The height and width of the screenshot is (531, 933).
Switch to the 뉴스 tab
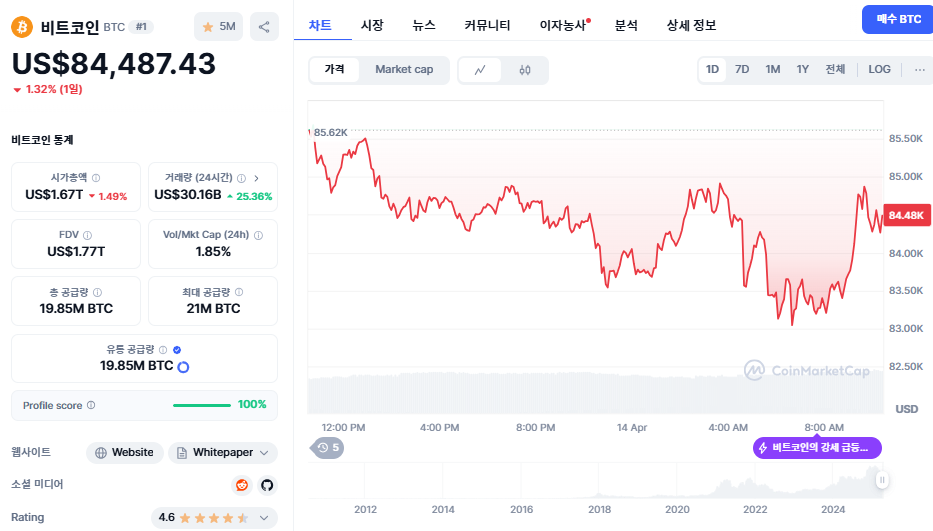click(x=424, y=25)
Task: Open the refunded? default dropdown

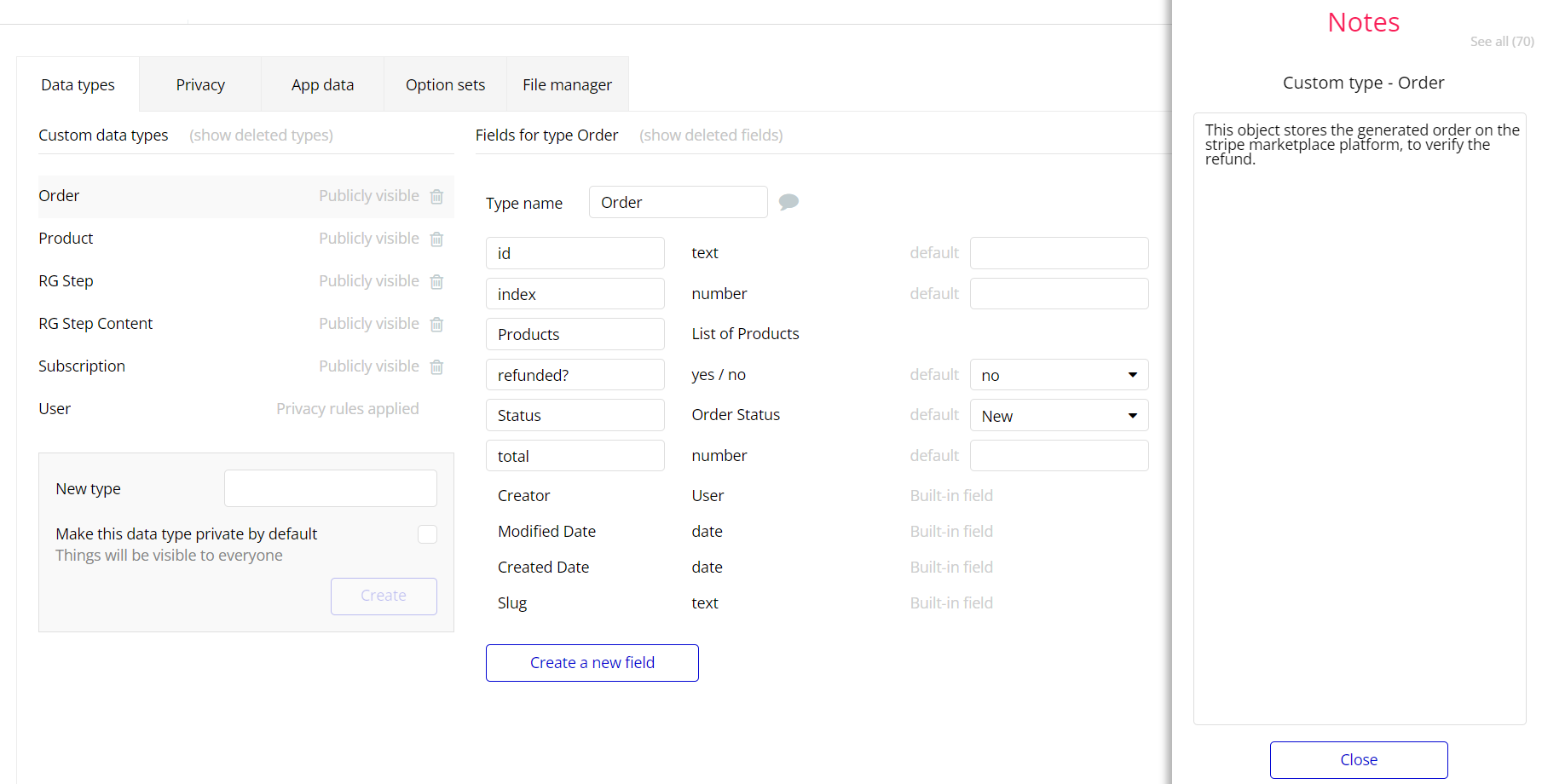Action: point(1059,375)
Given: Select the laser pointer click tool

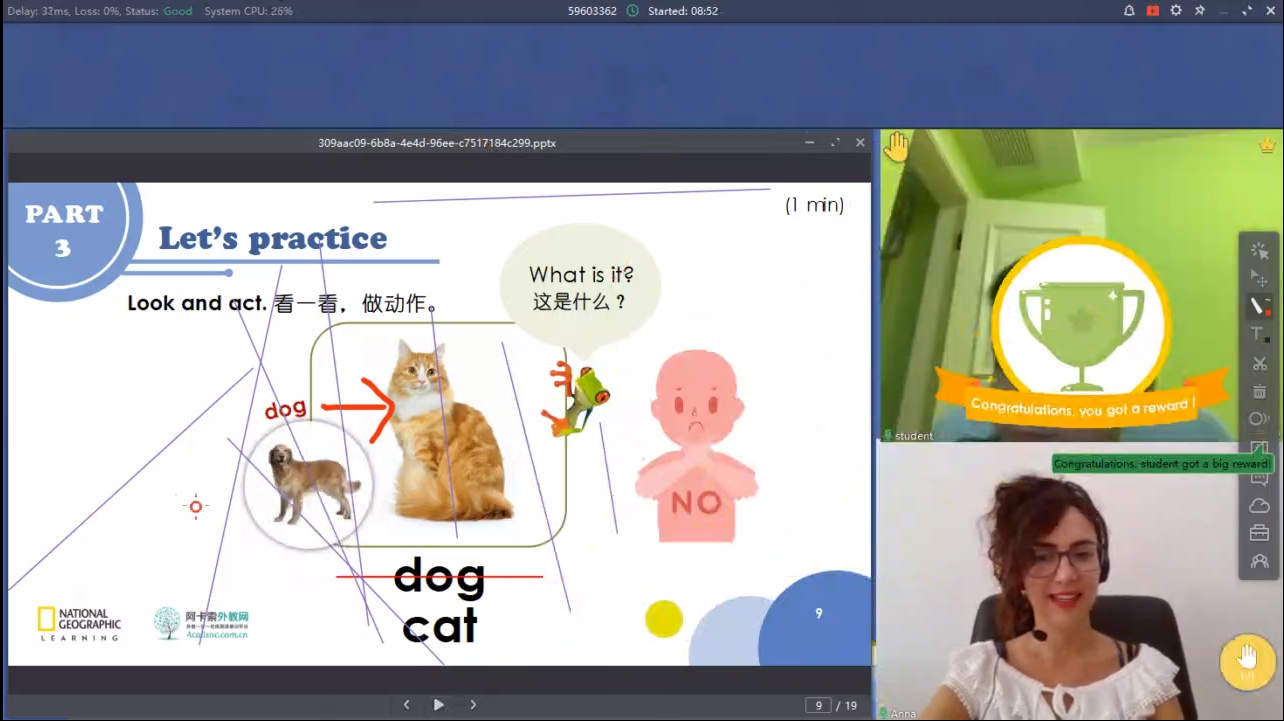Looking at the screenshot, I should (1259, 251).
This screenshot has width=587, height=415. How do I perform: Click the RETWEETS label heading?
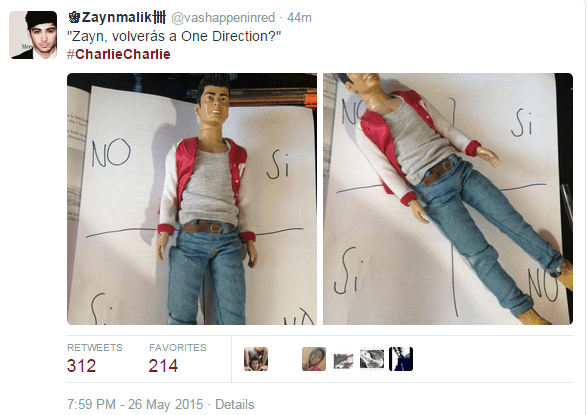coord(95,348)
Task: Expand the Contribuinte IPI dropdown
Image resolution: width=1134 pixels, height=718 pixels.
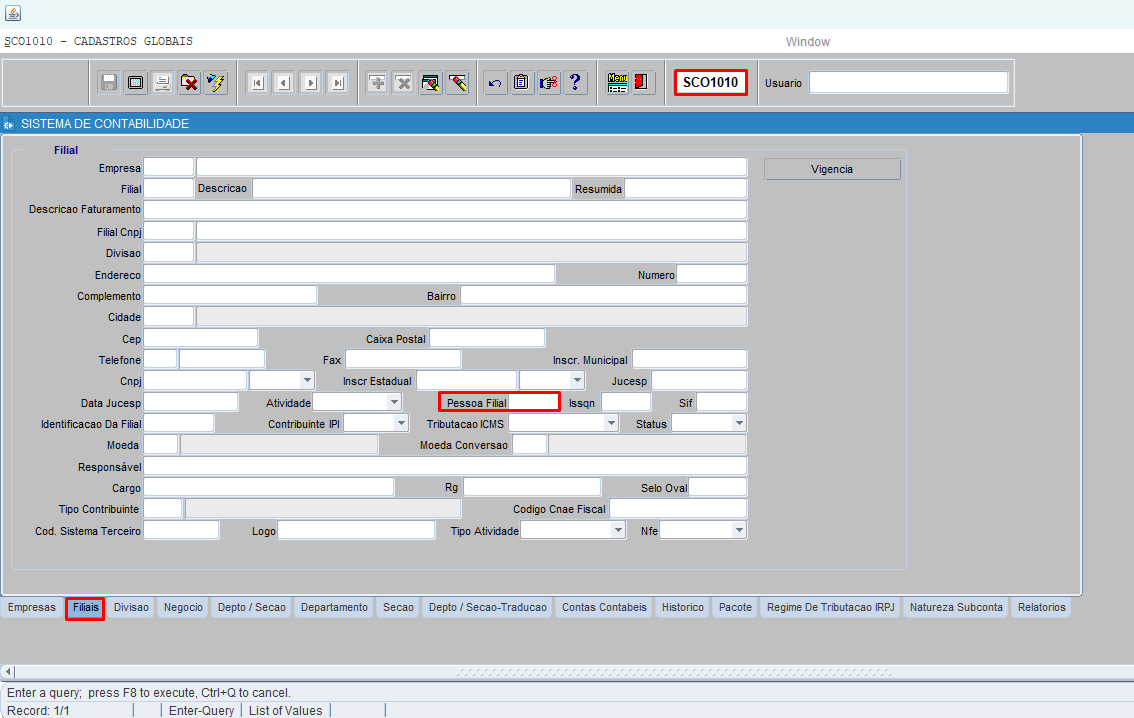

──────────

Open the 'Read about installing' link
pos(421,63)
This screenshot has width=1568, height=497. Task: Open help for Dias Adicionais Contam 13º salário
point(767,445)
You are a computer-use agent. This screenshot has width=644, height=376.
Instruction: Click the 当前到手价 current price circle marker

──────────

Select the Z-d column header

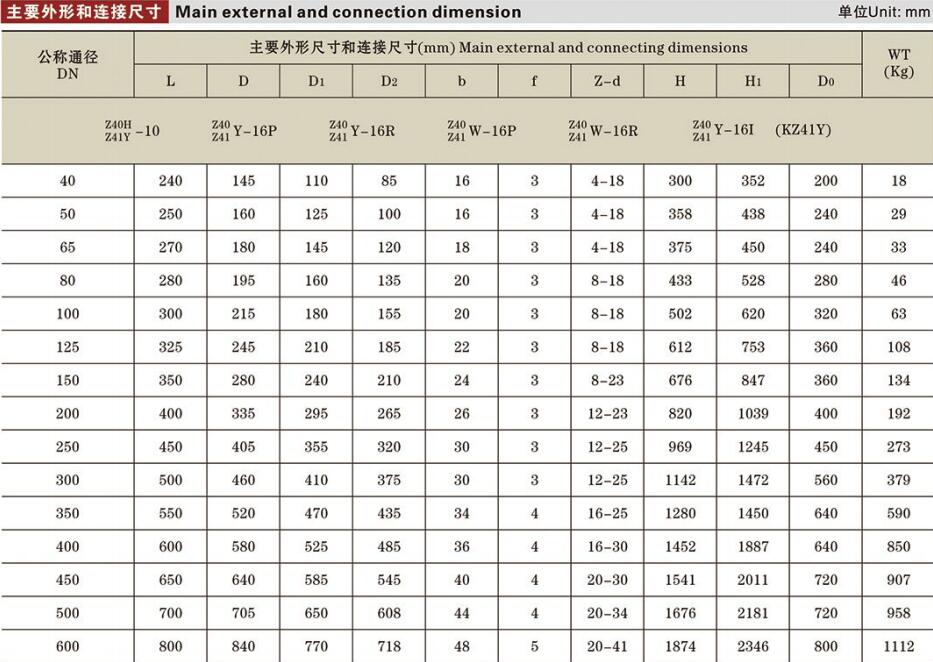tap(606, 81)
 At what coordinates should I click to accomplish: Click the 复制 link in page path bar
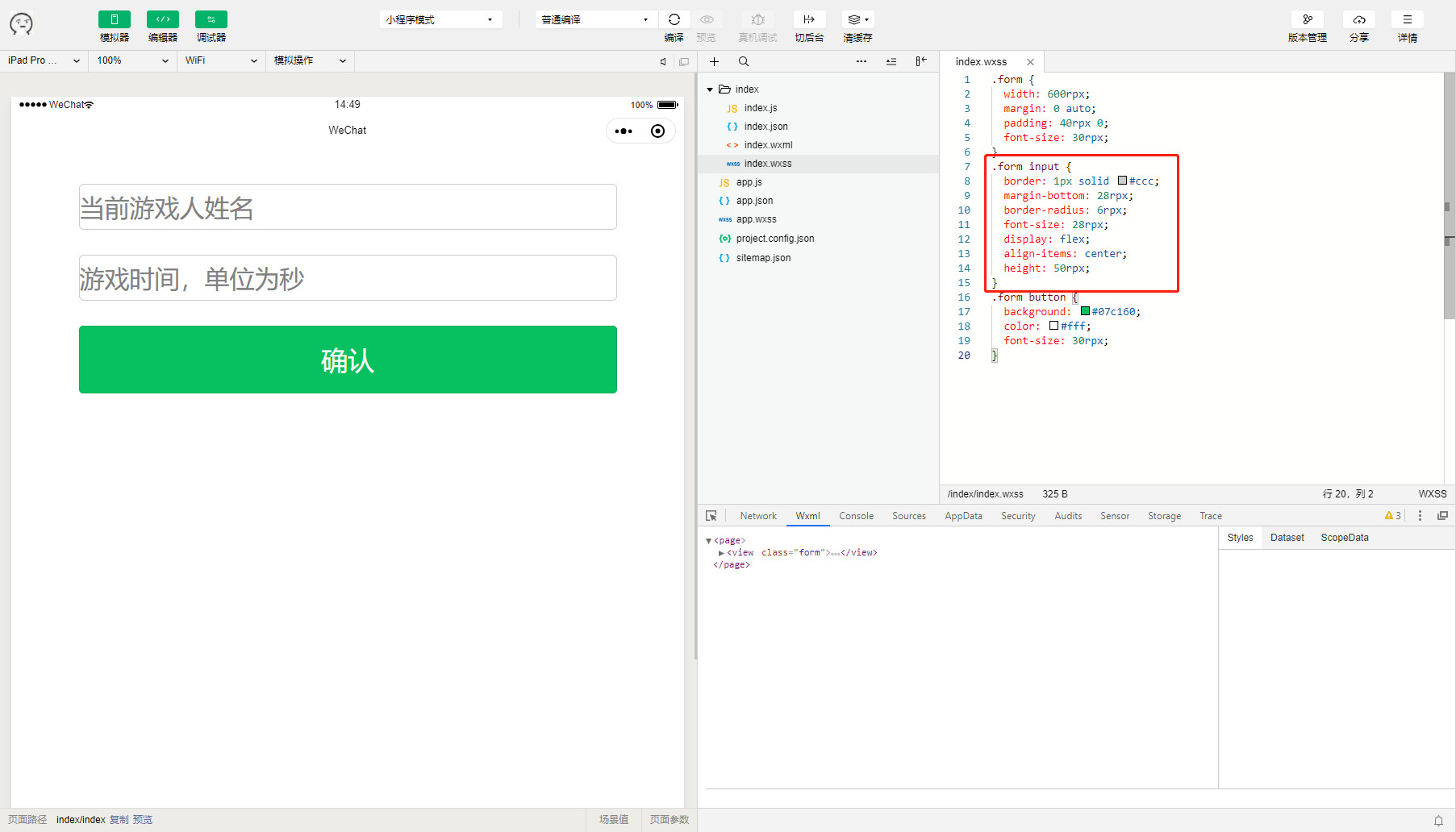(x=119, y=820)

──────────

_WORK ITEM_
A clean copy is needed of the lines above from the one with "The height and" up to and including the one with "Image resolution: width=1134". Please set it down exactly, with no pictures.

_ANSWER TO THIS TASK_
The height and width of the screenshot is (531, 933).
Switch to the 뉴스 tab
click(x=424, y=25)
Task: Open the refunded? default dropdown

Action: point(1059,375)
Given: Select the laser pointer click tool

Looking at the screenshot, I should (1259, 251).
This screenshot has width=587, height=415. How do I perform: Click the RETWEETS label heading?
coord(95,348)
Task: Expand the Contribuinte IPI dropdown
Image resolution: width=1134 pixels, height=718 pixels.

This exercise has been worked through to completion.